El derecho no ampara la censura

Expertos en derecho constitucional consultados por El Ciclón señalan que las cartas notariales carecen de sustento legal suficiente para obligar a una rectificación. Según el artículo 2 inciso 4 de la Constitución del Perú, toda persona tiene derecho a la libertad de información, opinión y expresión, y solo se puede rectificar información falsa demostrada, no opiniones o interpretaciones periodísticas de interés público.

Además, el Tribunal Constitucional (STC 3362-2004-AA/TC) ha establecido que los funcionarios públicos están expuestos a un escrutinio mayor, y que las críticas severas no constituyen difamación si se basan en hechos verificables o en juicios de valor derivados de la función pública.

El TC ha establecido que los funcionarios públicos están expuestos a un escrutinio mayor,

¡No nos callarán!

El comunicado final de la FPP resume la esencia del conflicto: “El reportaje no creó la crisis; la develó. Pretender silenciar al medio es atentar contra el derecho ciudadano a saber. La verdad no se negocia por presiones políticas”.

Lo que se está gestando en Lambayeque trasciende una simple carta notarial, es un precedente peligroso.
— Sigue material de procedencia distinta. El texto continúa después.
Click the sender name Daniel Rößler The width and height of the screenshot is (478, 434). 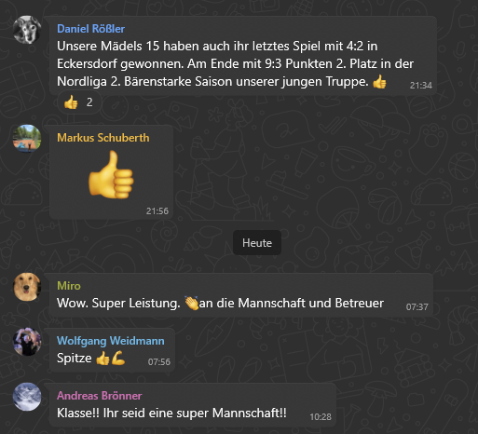(x=90, y=29)
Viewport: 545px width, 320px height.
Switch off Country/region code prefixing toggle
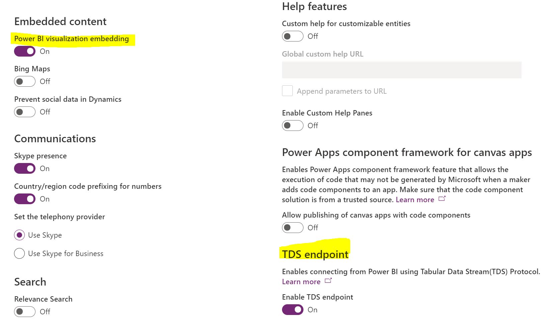[x=25, y=199]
Si cada autoridad amenazada por la crítica decide judicializar al periodista, la prensa investigativa se convertirá en rehén del poder político.

El Ciclón, con 35 años de trayectoria, reafirma que seguirá cumpliendo su deber de informar, fiscalizar y defender el interés público, incluso frente a la incomodidad del poder. ¡No nos callaran!

Porque cuando el periodismo calla, la corrupción avanza. Y en Lambayeque, El Ciclón seguirá soplando, con más fuerza.